• PROBLEM STATEMENT
Pick out each line in the rows below that contains the word "chevron" and copy it.

• RECORD EXCERPTS
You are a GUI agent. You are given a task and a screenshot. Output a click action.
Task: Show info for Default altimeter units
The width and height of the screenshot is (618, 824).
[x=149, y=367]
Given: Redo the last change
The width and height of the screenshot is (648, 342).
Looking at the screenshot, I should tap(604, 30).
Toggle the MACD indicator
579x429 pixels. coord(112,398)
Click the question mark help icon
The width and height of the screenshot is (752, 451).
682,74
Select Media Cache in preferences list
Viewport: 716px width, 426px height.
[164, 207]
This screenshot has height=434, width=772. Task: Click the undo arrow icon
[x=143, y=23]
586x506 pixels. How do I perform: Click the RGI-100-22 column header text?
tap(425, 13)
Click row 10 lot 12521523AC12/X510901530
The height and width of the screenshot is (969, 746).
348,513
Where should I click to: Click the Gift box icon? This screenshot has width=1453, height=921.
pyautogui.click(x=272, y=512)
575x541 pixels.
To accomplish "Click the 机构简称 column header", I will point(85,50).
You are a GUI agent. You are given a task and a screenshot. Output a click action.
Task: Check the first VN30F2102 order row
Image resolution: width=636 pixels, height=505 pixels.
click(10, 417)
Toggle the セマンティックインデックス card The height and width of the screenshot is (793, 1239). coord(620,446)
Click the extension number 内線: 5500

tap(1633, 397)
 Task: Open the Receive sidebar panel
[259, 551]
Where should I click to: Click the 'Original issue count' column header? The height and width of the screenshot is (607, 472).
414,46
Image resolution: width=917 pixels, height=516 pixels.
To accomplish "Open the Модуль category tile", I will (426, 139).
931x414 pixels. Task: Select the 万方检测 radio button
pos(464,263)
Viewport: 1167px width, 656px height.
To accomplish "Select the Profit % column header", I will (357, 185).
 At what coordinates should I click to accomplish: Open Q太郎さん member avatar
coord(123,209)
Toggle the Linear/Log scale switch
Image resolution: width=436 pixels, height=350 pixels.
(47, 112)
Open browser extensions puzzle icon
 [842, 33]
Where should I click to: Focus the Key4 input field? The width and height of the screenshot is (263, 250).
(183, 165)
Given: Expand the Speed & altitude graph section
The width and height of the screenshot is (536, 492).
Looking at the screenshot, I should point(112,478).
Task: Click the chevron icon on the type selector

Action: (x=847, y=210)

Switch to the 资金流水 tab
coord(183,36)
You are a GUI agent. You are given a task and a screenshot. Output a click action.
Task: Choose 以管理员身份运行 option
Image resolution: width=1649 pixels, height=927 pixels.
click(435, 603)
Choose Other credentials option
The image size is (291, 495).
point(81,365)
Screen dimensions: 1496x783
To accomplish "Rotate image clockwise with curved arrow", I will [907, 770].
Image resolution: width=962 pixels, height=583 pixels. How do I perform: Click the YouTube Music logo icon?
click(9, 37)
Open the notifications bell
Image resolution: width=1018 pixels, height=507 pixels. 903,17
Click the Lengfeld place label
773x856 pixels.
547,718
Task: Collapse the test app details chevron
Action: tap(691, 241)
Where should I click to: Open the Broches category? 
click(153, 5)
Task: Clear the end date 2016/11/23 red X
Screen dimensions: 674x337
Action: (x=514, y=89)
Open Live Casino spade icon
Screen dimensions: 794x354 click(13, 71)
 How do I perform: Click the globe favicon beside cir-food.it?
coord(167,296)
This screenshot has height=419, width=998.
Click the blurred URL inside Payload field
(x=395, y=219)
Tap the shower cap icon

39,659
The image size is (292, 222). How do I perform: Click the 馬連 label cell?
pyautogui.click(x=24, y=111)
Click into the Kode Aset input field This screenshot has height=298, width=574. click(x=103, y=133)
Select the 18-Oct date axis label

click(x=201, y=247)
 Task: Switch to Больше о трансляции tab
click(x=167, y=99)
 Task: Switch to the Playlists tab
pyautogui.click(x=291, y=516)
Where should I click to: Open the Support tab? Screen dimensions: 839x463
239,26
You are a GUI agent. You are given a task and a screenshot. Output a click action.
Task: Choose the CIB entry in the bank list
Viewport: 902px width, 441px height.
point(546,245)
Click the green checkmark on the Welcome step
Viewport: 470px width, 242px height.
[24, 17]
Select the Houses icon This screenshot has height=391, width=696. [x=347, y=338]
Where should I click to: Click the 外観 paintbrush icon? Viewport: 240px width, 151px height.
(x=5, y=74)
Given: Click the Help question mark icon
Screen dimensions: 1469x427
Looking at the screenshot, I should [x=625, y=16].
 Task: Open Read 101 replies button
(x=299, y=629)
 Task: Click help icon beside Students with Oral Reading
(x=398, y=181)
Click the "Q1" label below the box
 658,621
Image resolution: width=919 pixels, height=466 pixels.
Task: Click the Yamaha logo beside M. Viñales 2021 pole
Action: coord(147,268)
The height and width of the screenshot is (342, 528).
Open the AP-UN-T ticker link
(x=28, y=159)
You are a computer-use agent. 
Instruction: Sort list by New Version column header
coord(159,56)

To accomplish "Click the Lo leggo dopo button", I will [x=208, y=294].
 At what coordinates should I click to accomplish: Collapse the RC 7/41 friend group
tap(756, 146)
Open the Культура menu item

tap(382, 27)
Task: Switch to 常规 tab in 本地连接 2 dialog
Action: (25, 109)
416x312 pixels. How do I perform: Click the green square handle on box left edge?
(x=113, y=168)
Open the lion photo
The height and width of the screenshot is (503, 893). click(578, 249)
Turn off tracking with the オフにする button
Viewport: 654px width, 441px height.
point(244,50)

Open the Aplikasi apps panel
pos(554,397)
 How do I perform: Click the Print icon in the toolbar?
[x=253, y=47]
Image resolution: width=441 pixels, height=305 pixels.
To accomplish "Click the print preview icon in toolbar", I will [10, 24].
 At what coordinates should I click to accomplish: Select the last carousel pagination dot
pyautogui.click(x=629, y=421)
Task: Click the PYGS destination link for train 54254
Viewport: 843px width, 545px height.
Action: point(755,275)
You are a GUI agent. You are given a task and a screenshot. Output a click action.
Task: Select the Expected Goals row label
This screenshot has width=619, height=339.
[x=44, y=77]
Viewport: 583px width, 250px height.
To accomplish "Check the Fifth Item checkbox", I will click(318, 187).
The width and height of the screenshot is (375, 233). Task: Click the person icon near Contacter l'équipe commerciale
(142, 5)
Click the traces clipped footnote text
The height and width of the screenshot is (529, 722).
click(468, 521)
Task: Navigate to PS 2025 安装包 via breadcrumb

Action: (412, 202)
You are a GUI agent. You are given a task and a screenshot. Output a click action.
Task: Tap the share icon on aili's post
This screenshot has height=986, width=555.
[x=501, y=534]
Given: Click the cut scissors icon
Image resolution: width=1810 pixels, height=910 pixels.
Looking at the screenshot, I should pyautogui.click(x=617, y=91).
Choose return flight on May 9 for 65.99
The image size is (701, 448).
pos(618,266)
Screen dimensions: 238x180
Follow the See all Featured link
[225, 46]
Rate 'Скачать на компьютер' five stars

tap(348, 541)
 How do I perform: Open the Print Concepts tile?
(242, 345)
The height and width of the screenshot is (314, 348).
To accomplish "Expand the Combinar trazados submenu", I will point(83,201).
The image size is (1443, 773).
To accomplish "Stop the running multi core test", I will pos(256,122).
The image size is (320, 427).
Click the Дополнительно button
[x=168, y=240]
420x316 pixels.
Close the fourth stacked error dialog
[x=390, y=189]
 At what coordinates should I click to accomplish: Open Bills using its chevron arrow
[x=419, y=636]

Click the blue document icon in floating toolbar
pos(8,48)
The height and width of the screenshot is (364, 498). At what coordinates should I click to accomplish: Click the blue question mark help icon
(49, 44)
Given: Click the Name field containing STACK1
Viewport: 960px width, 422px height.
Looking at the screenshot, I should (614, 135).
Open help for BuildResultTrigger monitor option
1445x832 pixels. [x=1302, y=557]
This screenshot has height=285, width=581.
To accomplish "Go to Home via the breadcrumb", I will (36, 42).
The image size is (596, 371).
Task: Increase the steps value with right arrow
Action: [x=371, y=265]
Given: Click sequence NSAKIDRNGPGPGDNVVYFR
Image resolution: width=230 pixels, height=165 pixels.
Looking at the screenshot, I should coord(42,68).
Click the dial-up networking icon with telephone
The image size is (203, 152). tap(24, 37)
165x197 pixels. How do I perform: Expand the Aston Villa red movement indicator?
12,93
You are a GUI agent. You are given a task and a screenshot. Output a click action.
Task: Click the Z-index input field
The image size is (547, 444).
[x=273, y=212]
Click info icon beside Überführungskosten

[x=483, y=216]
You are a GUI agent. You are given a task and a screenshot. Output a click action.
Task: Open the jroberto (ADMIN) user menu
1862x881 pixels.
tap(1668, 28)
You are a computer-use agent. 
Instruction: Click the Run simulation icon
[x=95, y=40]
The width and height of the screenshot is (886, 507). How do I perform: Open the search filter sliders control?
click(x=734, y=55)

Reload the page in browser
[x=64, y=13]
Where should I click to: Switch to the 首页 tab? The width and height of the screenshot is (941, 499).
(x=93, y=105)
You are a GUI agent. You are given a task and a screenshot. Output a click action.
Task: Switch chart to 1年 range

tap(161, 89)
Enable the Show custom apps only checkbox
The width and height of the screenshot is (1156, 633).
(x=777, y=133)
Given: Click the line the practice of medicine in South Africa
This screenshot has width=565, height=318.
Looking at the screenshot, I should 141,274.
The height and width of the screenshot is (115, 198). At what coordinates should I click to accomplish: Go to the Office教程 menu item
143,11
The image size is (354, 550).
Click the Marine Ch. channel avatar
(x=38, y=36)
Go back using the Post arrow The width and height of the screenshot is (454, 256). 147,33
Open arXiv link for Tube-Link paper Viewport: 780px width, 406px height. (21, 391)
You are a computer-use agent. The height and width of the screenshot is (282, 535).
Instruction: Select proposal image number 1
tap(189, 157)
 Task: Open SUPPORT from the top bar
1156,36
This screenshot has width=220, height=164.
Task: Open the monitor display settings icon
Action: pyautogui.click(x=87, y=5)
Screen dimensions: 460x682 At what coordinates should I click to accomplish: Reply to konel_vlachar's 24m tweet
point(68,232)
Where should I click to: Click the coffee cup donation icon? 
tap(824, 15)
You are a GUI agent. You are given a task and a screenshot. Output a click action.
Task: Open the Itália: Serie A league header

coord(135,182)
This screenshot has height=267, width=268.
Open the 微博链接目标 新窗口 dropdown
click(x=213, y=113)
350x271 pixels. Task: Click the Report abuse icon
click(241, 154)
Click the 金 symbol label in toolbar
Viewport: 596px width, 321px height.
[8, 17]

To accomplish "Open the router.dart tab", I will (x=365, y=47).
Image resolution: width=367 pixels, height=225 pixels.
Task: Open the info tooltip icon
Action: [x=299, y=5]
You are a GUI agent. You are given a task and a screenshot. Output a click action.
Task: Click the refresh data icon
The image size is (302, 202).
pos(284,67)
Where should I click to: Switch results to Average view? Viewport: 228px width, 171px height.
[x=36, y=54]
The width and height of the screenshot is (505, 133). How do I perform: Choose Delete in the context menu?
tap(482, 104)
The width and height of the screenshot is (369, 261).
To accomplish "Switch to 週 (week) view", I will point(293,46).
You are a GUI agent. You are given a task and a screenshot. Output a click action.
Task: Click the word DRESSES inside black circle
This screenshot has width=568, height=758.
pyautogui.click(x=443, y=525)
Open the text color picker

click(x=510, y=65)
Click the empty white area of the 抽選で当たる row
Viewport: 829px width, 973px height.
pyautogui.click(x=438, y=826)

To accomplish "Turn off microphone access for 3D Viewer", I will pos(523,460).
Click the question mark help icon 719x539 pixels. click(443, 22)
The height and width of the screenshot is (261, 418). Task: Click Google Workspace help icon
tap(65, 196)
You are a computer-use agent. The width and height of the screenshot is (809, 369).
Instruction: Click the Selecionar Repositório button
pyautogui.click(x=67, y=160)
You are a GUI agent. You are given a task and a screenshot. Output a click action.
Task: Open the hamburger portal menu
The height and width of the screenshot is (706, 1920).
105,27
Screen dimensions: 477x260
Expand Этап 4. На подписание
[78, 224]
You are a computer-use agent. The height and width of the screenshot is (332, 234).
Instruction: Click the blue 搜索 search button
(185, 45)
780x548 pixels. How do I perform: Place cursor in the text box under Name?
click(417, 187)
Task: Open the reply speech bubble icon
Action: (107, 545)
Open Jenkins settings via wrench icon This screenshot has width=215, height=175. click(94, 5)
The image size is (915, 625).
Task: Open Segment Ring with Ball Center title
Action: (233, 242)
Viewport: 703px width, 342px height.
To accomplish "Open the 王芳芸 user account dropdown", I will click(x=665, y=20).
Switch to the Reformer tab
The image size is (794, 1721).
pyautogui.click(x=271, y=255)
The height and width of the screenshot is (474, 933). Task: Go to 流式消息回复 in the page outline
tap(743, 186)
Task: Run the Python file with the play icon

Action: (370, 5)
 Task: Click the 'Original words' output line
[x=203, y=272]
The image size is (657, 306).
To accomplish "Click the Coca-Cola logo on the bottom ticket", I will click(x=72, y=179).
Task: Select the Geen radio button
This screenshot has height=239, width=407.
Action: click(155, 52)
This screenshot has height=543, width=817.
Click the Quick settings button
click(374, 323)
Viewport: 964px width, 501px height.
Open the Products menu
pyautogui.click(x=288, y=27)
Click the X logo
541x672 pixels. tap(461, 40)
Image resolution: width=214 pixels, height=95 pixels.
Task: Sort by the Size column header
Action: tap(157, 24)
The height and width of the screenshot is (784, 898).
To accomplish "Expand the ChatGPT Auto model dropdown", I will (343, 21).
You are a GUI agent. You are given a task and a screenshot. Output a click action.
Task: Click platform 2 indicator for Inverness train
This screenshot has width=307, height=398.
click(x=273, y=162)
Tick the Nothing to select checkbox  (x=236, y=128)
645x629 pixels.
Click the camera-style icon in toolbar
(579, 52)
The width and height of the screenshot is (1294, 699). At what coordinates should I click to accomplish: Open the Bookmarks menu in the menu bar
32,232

• RESULT BELOW
Task: Click the chevron icon on the type selector
Task: Collapse the test app details chevron
 At what coordinates should I click to accomplish: Open Bills using its chevron arrow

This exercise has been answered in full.